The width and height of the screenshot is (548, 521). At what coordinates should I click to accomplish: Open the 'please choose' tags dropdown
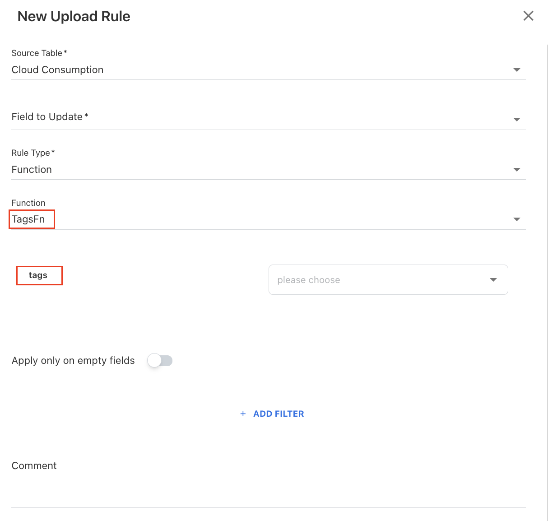[x=379, y=280]
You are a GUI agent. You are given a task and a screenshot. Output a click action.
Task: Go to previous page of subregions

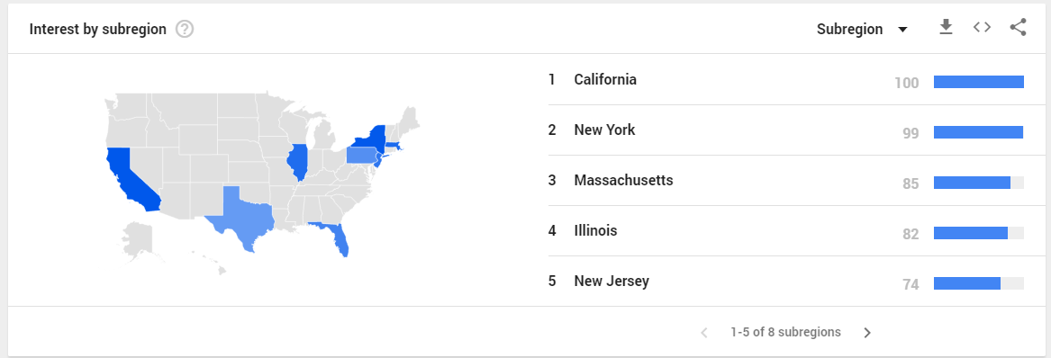point(703,333)
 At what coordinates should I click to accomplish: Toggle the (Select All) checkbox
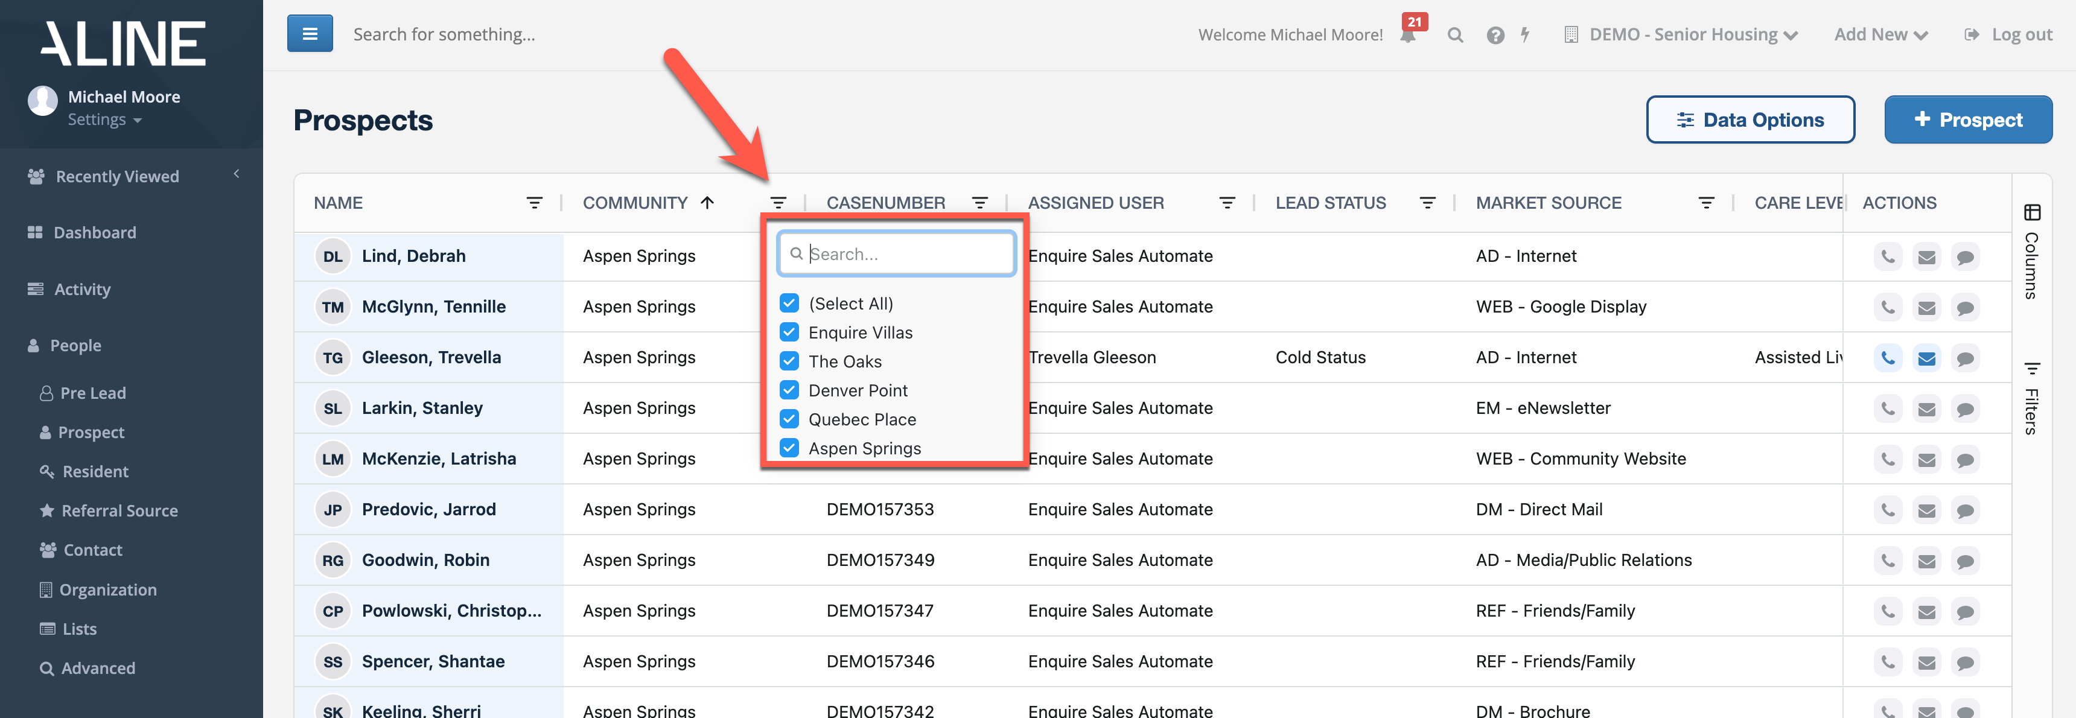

★ ★ ★

Task details
Could you copy the whole listing above word for word, leaving out the pictures?

Full response
The width and height of the screenshot is (548, 521). At what coordinates should I click to accomplish: Open the 'please choose' tags dropdown
[x=379, y=280]
You are a GUI agent. You are given a task and a screenshot. Output a click action.
Task: Go to previous page of subregions

point(703,333)
 At what coordinates should I click to accomplish: Toggle the (Select All) checkbox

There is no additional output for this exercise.